FS Bancorp, Inc. Authorizes Additional Share Repurchases
16 November 2024 - 7:00AM
FS Bancorp, Inc. (NASDAQ: FSBW) (“Company”), the holding company
for 1st Security Bank of Washington (“Bank”) announced that the
Company has completed the $5.0 million repurchase program announced
on July 11, 2024. The Company also announced that its Board of
Directors has authorized an additional repurchase of up to $5.0
million in shares of the Company’s outstanding shares of common
stock in the open market, in privately negotiated transactions or
shares withheld upon the exercise of equity awards from time to
time over a 12-month period until October 31, 2025, at such prices
as may be determined by the Company’s management. The repurchase
program will commence no sooner than the third trading day after
the public announcement of this repurchase program.
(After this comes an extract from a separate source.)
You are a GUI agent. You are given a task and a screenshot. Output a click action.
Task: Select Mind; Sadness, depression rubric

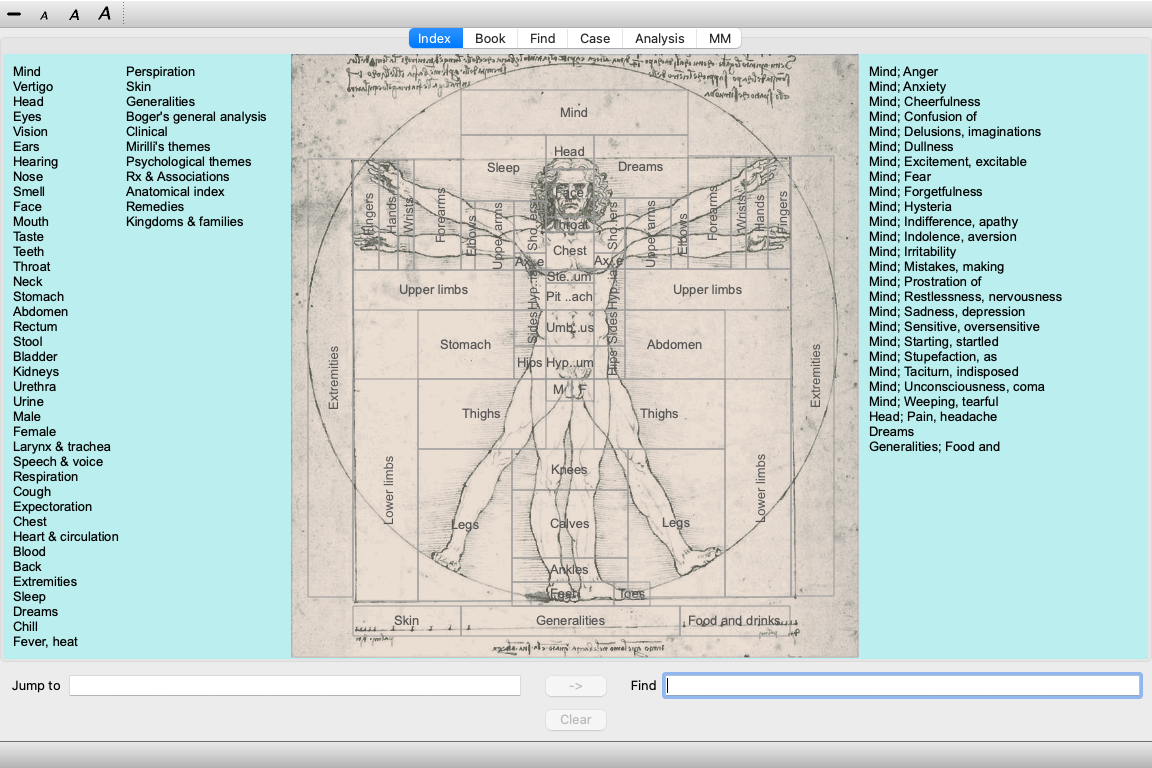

The repurchase program permits shares to be repurchased in open
market or private transactions or pursuant to a trading plan
adopted in accordance with Rule 10b5-1 of the Securities and
Exchange Commission (“SEC”).
Repurchases will be made at management's discretion at prices
management considers to be attractive and in the best interests of
both the Company and its shareholders, subject to the availability
of stock, general market conditions, the trading price of the
stock, alternative uses for capital, and the Company's financial
performance. Open market purchases will be conducted in accordance
with the limitations set forth in Rule 10b-18 of the SEC and other
applicable legal requirements.
The repurchase program may be suspended, terminated or modified
at any time for any reason, including market conditions, the cost
of repurchasing shares, the availability of alternative investment
opportunities, liquidity, and other factors deemed appropriate.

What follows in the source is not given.